Problem ▸
Change "button" to "control" in the lines running from the line containing "Where should I click to: Click" through the end of the records, keeping everything else the same, and give only those lines.

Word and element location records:
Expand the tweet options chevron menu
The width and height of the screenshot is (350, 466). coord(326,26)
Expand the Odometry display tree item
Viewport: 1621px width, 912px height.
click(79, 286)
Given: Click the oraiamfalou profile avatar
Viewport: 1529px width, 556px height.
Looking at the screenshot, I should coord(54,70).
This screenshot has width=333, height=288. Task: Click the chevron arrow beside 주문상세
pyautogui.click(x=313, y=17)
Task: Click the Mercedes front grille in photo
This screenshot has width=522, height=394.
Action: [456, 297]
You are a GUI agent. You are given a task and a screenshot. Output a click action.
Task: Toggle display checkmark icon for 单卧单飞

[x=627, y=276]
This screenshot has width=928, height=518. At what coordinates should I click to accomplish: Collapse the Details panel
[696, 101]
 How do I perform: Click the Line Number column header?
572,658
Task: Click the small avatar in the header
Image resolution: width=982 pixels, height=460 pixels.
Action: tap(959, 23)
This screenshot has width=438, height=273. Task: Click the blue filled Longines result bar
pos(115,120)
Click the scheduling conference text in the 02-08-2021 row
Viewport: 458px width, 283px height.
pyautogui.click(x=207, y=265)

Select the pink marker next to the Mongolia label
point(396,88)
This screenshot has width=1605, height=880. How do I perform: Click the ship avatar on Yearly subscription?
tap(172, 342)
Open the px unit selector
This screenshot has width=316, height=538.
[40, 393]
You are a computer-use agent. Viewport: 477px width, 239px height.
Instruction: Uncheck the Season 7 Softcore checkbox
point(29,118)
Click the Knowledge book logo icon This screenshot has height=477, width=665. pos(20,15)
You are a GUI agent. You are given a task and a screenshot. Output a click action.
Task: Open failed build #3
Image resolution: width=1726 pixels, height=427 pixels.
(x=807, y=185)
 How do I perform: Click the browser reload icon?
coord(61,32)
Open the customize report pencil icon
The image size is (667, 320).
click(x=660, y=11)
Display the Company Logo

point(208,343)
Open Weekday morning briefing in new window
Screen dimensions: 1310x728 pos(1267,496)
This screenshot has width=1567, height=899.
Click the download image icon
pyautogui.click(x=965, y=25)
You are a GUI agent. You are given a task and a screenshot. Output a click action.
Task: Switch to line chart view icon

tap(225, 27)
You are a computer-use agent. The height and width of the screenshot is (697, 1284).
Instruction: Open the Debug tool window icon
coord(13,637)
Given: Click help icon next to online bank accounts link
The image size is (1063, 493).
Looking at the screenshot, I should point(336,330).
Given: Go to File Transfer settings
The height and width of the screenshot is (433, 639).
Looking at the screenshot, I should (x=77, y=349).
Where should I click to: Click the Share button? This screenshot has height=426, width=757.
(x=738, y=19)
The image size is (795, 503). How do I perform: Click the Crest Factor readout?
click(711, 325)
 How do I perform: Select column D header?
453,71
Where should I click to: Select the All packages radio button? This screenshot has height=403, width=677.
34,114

Response for this exercise ▸
Where should I click to: Click the Share control? This screenshot has height=426, width=757.
(x=738, y=19)
The image size is (795, 503). How do I perform: Click the Crest Factor readout?
click(711, 325)
 How do I perform: Select column D header?
453,71
Where should I click to: Select the All packages radio control? This screenshot has height=403, width=677.
34,114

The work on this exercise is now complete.